- Location: Madrid, Spain
- Date: 6 February 1992 0835 (UTC+1)
- Target: Army
- Attack type: car bomb
- Deaths: 5
- Injured: 7
- Perpetrators: ETA

= 1992 Madrid bombing =

1992 terrorist incident in Madrid, Spain

A car bombing was carried out by the armed Basque separatist group ETA in Madrid, Spain on 6 February 1992, killing 5 people and injured a further 7. The target was a military vehicle transporting members of the army. The dead included three captains, a soldier driving the vehicle and a civilian working for the armed forces. This was ETA's deadliest attack of 1992.

==Background==
ETA had begun intensifying attacks in the early 1990s in the run up to the 1992 Summer Olympics in Barcelona to try to gain wider publicity for their cause. This attack was the first that they had carried out in 1992 in Madrid and came weeks after the civil guard and Basque police had infiltrated an extortion ring set up to fund ETA.

==The attack==
The vehicle used in the attack, an Opel Kadett, had been stolen at gunpoint in September 1991 in the Basque town of Zarautz. It was then hidden and had its number plates changed. On the day of the attack, the car was loaded with between 40 and 50 kilos of explosives and a variety of screws, bolts, and nails.
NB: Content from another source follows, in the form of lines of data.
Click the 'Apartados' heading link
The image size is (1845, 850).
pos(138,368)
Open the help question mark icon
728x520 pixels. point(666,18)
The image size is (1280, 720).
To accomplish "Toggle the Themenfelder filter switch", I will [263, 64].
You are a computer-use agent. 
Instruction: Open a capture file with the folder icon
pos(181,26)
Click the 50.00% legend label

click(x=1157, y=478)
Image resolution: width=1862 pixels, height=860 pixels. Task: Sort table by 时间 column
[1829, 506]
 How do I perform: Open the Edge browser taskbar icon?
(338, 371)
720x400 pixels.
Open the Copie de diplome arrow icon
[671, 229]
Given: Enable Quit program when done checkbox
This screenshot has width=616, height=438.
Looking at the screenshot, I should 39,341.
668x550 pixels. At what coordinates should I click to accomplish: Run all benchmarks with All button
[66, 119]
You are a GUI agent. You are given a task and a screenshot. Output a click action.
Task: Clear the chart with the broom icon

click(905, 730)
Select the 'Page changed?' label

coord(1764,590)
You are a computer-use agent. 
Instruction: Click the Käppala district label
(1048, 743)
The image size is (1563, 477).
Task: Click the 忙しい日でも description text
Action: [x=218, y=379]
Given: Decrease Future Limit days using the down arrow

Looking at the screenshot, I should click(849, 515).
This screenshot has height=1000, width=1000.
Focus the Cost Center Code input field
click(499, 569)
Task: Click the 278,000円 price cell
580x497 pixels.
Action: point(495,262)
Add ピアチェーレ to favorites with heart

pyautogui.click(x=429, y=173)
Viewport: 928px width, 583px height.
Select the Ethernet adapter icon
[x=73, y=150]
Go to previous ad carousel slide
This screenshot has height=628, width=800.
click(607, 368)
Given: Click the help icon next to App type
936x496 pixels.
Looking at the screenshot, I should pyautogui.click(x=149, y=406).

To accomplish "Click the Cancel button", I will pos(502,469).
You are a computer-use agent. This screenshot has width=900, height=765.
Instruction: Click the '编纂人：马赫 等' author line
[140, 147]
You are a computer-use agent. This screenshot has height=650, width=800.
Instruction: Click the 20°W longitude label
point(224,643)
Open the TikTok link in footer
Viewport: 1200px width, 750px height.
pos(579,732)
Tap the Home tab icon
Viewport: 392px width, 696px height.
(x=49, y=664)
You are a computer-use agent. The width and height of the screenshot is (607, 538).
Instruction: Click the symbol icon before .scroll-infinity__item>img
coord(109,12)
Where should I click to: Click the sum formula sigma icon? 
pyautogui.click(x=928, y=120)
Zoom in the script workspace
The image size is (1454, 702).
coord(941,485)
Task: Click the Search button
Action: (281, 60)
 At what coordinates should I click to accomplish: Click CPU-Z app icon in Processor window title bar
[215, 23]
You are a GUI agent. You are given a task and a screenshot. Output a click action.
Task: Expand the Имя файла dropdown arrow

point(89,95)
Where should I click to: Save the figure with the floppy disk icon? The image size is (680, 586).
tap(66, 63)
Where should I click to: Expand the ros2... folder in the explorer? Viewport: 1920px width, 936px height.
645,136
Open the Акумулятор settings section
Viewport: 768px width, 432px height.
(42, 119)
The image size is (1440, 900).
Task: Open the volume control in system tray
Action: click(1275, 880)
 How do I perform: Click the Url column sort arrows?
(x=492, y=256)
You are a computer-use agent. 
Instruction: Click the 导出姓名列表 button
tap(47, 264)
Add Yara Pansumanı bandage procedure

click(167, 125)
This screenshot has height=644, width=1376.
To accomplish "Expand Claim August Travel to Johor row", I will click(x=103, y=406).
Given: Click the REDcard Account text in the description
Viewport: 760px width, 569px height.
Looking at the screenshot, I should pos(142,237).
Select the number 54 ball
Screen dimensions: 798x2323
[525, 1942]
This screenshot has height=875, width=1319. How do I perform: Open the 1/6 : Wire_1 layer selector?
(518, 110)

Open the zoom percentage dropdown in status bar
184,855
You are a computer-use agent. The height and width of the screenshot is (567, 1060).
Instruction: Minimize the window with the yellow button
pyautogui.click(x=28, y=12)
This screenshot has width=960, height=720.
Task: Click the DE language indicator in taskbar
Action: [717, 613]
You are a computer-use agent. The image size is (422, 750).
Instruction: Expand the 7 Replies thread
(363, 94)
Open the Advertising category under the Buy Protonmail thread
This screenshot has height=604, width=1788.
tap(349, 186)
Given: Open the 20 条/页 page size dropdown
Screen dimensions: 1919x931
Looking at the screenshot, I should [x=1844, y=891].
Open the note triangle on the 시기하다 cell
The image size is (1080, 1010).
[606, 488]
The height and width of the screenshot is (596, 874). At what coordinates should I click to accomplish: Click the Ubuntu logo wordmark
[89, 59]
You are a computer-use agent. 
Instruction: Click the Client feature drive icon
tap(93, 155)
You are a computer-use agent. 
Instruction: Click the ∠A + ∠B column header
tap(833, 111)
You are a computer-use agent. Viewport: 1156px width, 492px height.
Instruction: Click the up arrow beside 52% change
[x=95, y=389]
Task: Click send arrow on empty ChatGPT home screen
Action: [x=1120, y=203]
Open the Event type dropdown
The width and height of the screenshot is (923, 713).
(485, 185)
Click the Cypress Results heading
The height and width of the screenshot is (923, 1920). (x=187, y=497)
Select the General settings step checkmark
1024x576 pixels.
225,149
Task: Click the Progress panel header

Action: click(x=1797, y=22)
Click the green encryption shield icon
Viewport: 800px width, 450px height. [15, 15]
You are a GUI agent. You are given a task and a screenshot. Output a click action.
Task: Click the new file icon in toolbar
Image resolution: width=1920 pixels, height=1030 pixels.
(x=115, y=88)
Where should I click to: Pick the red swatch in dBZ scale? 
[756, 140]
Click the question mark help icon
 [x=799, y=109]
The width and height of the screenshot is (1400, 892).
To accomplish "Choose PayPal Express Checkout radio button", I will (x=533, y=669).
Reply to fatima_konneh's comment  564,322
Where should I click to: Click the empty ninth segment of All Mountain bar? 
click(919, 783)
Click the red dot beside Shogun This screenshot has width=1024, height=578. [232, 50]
It was parked only minutes before the explosion in Plaza de la Cruz Verde, just 200 metres from the General captaincy, the headquarters of the army in Madrid. ETA detonated the bomb remotely when the military vehicle passed. The bomb killed all those in the vehicle, injured seven passersby and caused extensive damage to nearby buildings.

==Reactions==
The attack took the number of people killed by ETA in 1992 to ten. Spanish Prime Minister Felipe Gonzalez expressed anger at the attack, reiterating that it would not lead to the government changing its stance. He called for judicial action against those responsible for such attacks, such as Herri Batasuna, the political wing of ETA. The leader of the opposition, José María Aznar, called for a decision to be made on whether Batasuna should remain legal as a political party. The King of Spain, Juan Carlos, sent a telegram of condolence to the families of those killed. In the Basque Country, Basque President José Antonio Ardanza Garro condemned the attack, stating that such attacks were ultimately "suicidal" for ETA.